Jessica Fern
Polysecure: Attachment, Trauma and Consensual Non-monogamy
You’ve probably seen the memes. Developed half a century ago by psychologists John Bowlby and Mary Ainsworth, attachment theory has found renewed interest online in the past few years, thanks to our apparent collective need to typecast ourselves via a short, free quiz. And look, it’s fair enough that people reach for astrology and attachment types: of course there’s nothing more interesting than you or your relationships.
The most popular incarnation of attachment theory posits a matrix of four attachment styles organised along two axes of anxiety and avoidance: there’s secure, avoidant/dismissive, anxious/preoccupied and disorganised/fearful-avoidant. Polyamorous psychotherapist Jessica Fern uses this matrix, alongside other models for understanding trauma and desire, to offer resources for people in consensual non-monogamous (CNM) relationships whose needs are overlooked and even maligned in most mainstream relationship advice.
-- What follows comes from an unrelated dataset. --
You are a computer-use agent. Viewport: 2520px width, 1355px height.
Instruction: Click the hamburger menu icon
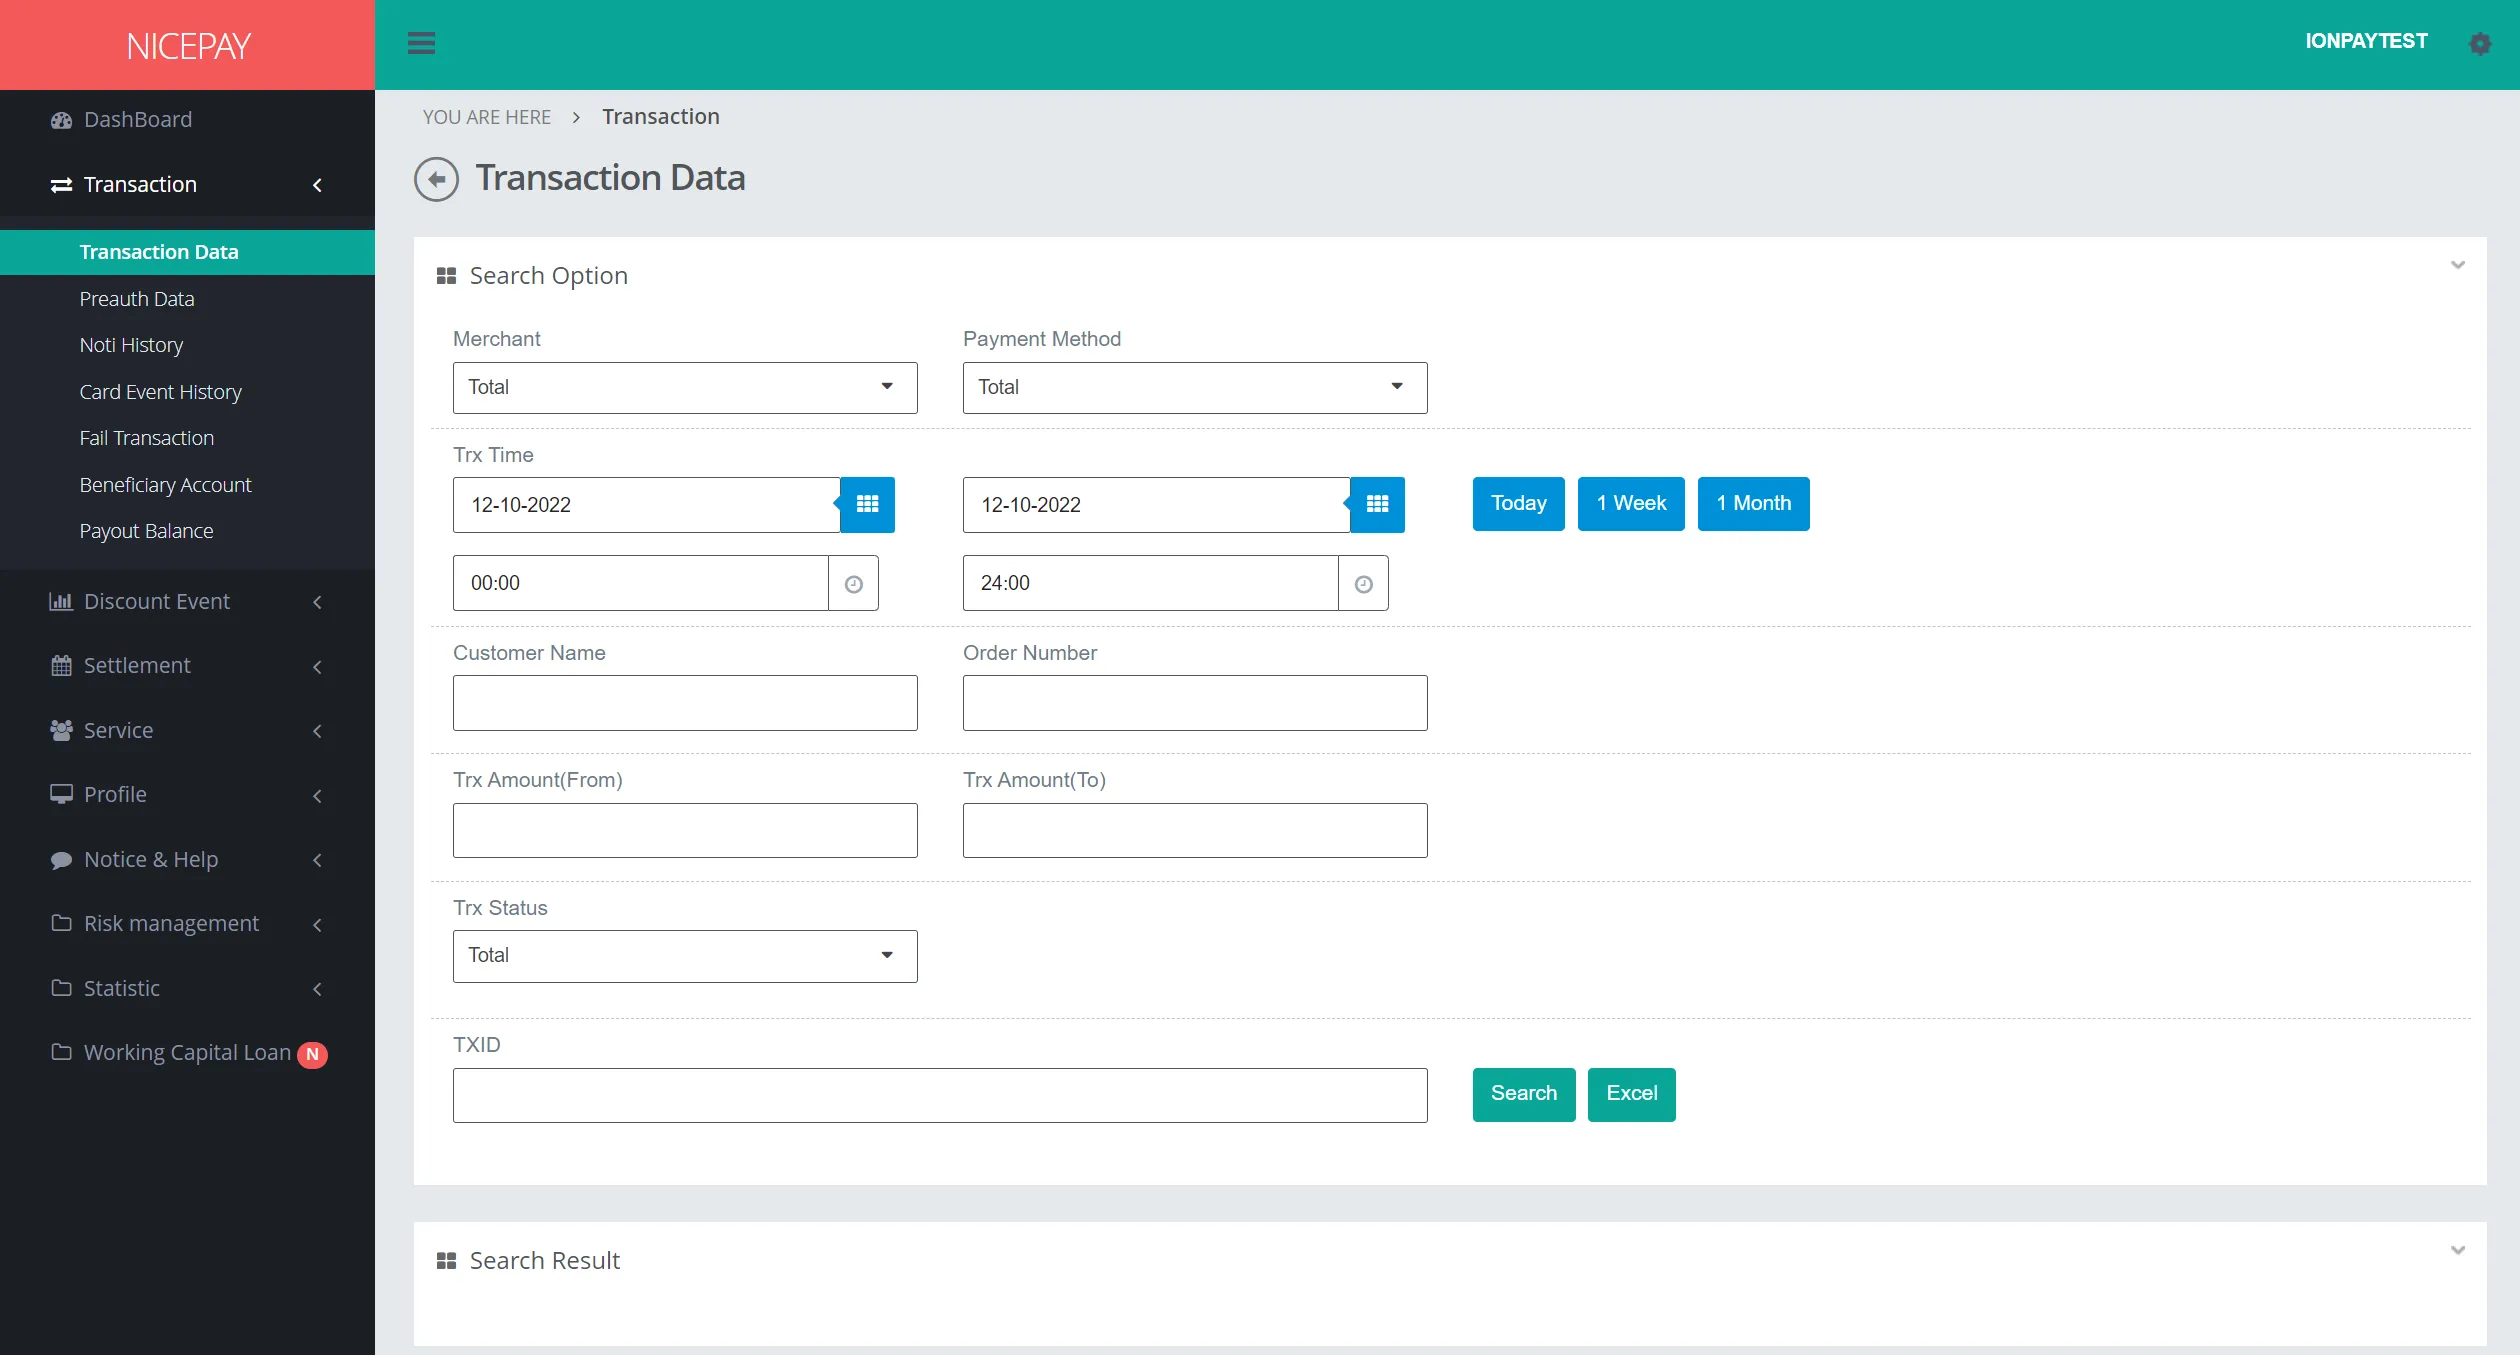click(422, 43)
As Fern points out, CNM and kink are often automatically pathologised, though they can be practices that people choose in “intentional, highly attuned, connected and meaningful ways”.
Practical advice makes up a smaller portion of the book than I expected. Parts
1 and 2 respectively introduce the existing canon of work on attachment theory and nonmonogamy, so it’s really only the final third of the book that delivers strategies for navigating love and commitment in the context of trauma. Fern’s nested model of trauma – which considers global and societal factors such as environmental anxiety and capitalism alongside the domestic and familial – is useful, intuitive and a welcome shift away from paradigms that focus too narrowly on an individual’s childhood and home life. But it’s not exactly groundbreaking, either. I often found myself thinking, “Yes, and…?” Like, of course we’re all deeply heartbroken by this world!
So I found myself a sometimes frustrated reader, especially when Fern speaks more to the transition into CNM rather than CNM alone. But that’s a common feature of the genre, shaped by the bigger market share of curious monogamists compared with readers who are already practising polyamory. I did appreciate that Fern is careful not to assume a hierarchy of primary versus secondary partners, or that all relationships must escalate towards committed, secure attachment. She embraces the value of sex for its own sake and stresses that the quality of a relationship can’t be created through structure alone. The architecture is only a container.
Fern’s plain-speaking style may appeal to some readers, and the frequent use of diagrams and lists gives Polysecure a pleasing workbook feel, although I would have liked more case studies and narrative. My biggest quibble, perhaps, is that the prose lacks any sense of romance or eroticism, which makes me distrust her advice. It feels all a bit too sensible. To my mind, that’s not what love is for.